Weatherford International settles U.S. foreign bribe probes
BY TOM SCHOENBERG
HOUSTON (Bloomberg) -- Weatherford International, a Swiss-based oil services company, agreed to pay more than $252 million to settle U.S. allegations it bribed officials in Congo and Iraq, and violated sanctions against countries including Iran, Syria and Cuba.
Weatherford will enter into deferred prosecution agreements with the U.S. and agreed to hire a corporate compliance monitor, according to a federal court filing in Houston by the Securities and Exchange Commission. Penalties the company agreed to pay include an $87.2 million criminal fine for the alleged bribery, and $100 million to resolve criminal and administrative probes into sanctions violations, according to a Department of Justice statement.

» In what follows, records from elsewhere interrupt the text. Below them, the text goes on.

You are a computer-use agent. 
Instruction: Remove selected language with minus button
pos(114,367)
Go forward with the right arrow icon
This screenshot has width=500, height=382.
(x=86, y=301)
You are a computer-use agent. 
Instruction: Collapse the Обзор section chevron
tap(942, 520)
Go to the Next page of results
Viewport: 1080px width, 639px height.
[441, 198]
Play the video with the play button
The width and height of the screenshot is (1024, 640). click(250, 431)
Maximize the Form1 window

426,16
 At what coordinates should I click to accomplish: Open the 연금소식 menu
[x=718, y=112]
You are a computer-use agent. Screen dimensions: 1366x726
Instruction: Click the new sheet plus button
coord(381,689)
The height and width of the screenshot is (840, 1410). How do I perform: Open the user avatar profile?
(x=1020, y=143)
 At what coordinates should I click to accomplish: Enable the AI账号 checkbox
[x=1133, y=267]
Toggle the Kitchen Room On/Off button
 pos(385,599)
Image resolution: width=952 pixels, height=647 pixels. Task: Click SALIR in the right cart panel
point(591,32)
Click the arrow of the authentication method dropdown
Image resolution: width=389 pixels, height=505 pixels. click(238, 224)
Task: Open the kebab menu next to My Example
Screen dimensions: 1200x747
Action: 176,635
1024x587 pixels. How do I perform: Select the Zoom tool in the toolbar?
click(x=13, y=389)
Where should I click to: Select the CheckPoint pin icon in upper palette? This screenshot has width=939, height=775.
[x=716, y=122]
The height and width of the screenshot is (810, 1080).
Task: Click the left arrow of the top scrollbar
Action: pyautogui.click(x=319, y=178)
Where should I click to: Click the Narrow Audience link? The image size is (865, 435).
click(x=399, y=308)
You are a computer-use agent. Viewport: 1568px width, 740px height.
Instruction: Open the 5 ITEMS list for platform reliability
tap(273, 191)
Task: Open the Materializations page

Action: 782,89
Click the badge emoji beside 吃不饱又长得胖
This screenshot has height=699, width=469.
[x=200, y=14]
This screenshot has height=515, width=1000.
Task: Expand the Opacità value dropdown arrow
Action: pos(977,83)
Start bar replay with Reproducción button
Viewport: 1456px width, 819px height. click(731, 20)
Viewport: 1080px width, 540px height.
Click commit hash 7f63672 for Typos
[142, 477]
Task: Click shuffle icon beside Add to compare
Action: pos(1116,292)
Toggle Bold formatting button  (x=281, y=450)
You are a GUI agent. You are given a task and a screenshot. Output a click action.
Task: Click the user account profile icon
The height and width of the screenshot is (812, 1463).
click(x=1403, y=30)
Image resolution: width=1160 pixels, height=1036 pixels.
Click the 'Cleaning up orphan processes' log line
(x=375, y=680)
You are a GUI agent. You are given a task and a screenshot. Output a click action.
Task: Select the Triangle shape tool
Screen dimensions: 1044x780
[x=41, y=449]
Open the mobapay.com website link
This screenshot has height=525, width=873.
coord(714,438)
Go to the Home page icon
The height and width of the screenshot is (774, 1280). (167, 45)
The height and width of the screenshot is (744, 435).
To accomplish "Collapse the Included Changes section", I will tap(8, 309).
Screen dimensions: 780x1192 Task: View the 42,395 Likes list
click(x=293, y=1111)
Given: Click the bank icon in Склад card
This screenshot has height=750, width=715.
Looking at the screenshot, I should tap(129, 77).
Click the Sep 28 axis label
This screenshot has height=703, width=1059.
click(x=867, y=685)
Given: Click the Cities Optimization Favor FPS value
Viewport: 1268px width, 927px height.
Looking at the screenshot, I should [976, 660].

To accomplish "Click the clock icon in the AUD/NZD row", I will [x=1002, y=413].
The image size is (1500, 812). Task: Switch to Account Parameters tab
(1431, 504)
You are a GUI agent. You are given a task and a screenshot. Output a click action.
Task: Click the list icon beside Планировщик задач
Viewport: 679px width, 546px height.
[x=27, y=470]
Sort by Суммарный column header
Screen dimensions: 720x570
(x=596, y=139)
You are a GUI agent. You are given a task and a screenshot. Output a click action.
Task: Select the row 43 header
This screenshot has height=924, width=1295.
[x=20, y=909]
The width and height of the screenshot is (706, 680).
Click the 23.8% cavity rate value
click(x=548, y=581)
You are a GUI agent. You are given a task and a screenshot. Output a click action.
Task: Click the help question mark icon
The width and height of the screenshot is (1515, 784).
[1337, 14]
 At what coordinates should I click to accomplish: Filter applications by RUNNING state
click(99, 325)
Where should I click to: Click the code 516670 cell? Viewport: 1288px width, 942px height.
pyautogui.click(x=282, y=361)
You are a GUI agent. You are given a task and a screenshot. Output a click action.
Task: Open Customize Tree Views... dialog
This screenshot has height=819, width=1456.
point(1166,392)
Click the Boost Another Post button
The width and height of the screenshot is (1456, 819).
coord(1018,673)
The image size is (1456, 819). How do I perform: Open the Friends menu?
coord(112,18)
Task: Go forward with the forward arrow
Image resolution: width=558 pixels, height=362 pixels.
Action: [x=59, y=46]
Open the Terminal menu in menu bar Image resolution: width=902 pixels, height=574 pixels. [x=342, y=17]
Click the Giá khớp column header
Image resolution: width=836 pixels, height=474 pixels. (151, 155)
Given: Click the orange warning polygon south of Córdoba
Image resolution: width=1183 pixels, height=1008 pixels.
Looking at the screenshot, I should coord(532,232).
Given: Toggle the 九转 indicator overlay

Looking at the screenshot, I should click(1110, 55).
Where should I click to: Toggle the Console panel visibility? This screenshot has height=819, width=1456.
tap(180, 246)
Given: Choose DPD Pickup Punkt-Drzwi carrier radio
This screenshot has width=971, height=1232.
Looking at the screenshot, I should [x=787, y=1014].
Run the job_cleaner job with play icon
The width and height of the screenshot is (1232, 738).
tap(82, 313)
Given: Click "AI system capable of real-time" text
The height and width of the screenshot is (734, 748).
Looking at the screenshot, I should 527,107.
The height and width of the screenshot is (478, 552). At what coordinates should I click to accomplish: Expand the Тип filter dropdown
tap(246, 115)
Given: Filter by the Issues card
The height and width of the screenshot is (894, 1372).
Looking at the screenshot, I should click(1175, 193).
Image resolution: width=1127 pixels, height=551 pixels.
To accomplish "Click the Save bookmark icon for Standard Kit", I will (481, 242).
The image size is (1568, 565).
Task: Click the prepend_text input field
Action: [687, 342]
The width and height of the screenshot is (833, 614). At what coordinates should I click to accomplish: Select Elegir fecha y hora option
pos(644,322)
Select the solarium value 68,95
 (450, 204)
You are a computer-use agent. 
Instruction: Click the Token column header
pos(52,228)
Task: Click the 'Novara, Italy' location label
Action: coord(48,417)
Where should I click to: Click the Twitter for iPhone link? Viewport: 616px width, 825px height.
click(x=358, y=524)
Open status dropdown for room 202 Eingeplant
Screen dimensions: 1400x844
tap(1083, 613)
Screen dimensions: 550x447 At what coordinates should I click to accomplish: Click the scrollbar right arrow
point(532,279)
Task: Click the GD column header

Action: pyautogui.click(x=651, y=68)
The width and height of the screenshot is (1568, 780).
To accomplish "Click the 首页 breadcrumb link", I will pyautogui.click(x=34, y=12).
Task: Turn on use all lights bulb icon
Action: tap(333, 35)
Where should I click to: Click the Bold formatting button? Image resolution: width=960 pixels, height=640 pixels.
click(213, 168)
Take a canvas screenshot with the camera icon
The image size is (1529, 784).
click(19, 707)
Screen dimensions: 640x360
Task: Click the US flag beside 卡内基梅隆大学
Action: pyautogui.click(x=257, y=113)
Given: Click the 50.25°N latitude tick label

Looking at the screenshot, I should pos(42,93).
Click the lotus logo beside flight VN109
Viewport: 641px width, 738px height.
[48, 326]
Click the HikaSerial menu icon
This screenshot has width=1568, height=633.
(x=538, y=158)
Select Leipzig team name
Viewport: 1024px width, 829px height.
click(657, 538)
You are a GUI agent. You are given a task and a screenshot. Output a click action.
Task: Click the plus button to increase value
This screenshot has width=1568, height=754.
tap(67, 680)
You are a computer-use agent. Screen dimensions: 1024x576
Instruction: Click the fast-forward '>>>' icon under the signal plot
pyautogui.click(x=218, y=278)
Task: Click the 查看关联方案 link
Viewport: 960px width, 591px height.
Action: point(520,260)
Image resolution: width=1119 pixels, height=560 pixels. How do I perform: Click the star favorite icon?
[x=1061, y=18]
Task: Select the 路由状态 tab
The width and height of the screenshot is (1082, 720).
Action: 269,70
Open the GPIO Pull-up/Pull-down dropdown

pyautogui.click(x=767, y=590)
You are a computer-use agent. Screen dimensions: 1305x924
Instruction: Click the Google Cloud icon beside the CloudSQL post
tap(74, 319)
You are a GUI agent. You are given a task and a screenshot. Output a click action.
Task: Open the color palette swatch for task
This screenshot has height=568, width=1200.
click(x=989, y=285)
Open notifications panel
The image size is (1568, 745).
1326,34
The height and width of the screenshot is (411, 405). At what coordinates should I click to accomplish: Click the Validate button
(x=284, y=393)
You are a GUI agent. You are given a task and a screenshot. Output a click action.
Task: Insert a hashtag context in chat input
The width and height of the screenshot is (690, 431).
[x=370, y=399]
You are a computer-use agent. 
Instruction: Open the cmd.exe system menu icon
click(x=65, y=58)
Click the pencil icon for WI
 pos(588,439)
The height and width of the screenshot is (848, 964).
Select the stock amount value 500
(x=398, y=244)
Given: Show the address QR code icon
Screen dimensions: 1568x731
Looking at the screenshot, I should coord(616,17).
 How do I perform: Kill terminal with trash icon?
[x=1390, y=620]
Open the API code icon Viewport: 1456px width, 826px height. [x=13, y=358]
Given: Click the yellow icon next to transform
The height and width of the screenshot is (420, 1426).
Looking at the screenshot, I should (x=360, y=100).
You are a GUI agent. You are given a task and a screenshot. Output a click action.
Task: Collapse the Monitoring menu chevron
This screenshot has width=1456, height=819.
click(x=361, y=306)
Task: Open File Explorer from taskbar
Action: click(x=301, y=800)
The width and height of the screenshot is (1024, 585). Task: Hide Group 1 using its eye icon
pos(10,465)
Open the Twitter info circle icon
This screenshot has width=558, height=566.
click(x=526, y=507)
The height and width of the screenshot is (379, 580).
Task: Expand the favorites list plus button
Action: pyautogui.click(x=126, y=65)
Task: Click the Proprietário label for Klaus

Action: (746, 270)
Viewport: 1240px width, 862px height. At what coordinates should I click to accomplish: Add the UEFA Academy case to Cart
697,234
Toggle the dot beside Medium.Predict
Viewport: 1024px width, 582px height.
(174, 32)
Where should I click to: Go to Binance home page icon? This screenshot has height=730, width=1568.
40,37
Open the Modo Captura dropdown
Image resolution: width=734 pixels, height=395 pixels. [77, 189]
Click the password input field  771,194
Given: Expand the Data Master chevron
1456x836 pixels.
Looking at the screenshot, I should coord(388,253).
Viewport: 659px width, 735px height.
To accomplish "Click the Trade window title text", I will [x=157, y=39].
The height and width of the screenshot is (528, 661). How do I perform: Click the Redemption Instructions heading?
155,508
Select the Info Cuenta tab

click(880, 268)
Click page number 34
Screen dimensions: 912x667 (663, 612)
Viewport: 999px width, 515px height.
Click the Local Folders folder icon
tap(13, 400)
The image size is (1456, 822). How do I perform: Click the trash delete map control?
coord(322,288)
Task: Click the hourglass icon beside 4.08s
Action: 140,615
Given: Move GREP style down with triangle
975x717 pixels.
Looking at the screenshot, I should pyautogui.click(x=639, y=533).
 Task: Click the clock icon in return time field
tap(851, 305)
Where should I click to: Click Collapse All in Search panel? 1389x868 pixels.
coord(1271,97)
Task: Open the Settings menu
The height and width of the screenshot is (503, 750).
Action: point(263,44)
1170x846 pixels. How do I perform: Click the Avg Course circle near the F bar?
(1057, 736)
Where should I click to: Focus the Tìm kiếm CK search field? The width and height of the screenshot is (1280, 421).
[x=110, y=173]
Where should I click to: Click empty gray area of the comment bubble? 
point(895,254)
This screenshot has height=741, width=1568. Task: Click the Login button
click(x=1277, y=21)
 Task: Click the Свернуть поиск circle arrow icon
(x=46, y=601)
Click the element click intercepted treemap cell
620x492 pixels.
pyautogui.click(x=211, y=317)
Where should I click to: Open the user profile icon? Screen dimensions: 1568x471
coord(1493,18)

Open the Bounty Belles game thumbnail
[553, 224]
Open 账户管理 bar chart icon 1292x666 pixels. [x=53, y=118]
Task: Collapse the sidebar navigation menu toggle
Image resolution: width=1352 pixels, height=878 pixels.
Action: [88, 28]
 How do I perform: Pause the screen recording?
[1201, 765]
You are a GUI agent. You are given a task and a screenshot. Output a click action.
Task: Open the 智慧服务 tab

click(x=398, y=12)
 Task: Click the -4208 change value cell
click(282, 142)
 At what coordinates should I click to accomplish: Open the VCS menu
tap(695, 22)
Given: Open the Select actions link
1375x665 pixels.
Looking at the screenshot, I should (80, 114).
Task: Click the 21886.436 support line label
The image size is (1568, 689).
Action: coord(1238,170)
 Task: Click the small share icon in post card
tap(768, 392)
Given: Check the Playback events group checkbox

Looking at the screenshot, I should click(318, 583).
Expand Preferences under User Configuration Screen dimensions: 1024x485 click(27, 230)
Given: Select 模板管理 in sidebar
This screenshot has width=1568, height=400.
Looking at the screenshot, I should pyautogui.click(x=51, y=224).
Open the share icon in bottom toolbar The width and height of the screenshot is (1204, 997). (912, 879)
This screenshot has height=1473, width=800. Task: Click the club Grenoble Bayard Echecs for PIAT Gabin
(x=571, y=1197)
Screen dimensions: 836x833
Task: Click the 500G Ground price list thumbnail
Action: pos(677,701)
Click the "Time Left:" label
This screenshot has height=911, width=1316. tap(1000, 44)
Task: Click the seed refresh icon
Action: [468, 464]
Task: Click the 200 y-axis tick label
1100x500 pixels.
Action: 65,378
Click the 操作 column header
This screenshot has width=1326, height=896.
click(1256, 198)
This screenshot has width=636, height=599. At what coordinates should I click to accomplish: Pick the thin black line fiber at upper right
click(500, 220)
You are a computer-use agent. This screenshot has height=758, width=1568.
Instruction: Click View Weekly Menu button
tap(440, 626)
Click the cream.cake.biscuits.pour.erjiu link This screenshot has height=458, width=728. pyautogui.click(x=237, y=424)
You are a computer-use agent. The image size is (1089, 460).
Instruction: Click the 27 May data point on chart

From 2002 to July 2011, Weatherford and its units “authorized bribes and improper travel and entertainment intended for foreign officials in multiple countries to obtain or retain business or for other benefits,” the SEC said in its complaint.
The world’s fourth-largest oilfield services provider took a $100-million charge in the second quarter last year in preparation for today’s settlement involving improper sales to nations under U.S. trade sanctions.
In the second quarter this year, the company estimated a loss of $153 million for payments to U.S. government agencies for investigations related to the United Nations’ oil-for-food program and the Foreign Corrupt Practices Act.